Mafias Peruanas

Capítulo 7: "Cacería Clandestina"

La llovizna fina caía sobre Lima como un velo gris, difuminando las luces de la ciudad. La capital amanecía, pero en un estacionamiento subterráneo del Cercado, tres figuras se movían con sigilo: Ramos, Lucía y Capitán Herrera. Habían dejado atrás sus teléfonos, documentos oficiales y cualquier cosa que pudiera rastrearlos.

—A partir de ahora, no somos policías, ni periodistas, ni soldados —dijo Ramos, ajustándose una gorra negra—. Somos fantasmas.

Lucía llevaba una mochila con laptops, baterías externas y un juego de cámaras ocultas. Herrera portaba un maletín con armas cortas, municiones y placas falsas.

Su primer objetivo era seguir el rastro del dinero. El video del USB era oro puro, pero necesitaban pruebas sólidas que conectaran a Ludeña y Vargas con operaciones criminales en tiempo real. Un golpe directo al flujo de efectivo podría desestabilizarlos.
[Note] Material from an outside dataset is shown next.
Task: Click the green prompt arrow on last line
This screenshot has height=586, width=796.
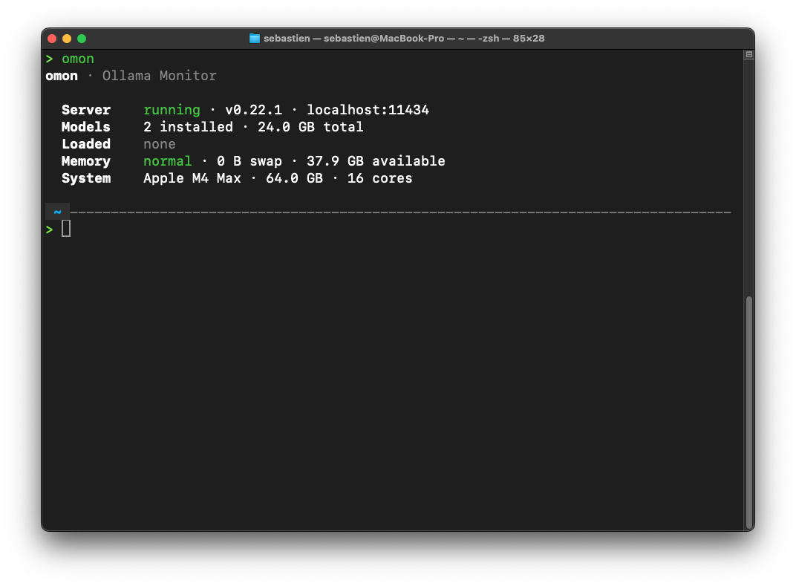Action: pos(49,229)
Esa mañana, se dirigieron a una antigua casa en Barrios Altos que funcionaba como taller mecánico. Ramos sabía que ahí se movía efectivo disfrazado de pagos por “servicios de reparación”. Cuando entraron, el olor a grasa y metal caliente los envolvió.

Detrás de un vehículo viejo, un hombre fornido con tatuajes en los brazos los miró fijamente.
—¿Quién los manda? —preguntó, limpiándose las manos con un trapo.

Ramos se adelantó y con voz grave dijo:
—Vengo de parte del jefe de Piura. Él dice que la ruta está comprometida y necesitan congelar los envíos por dos días.

El hombre no respondió, pero Ramos notó un leve temblor en sus manos. Un segundo después, un joven salió de una puerta trasera con un maletín lleno de fajos de billetes.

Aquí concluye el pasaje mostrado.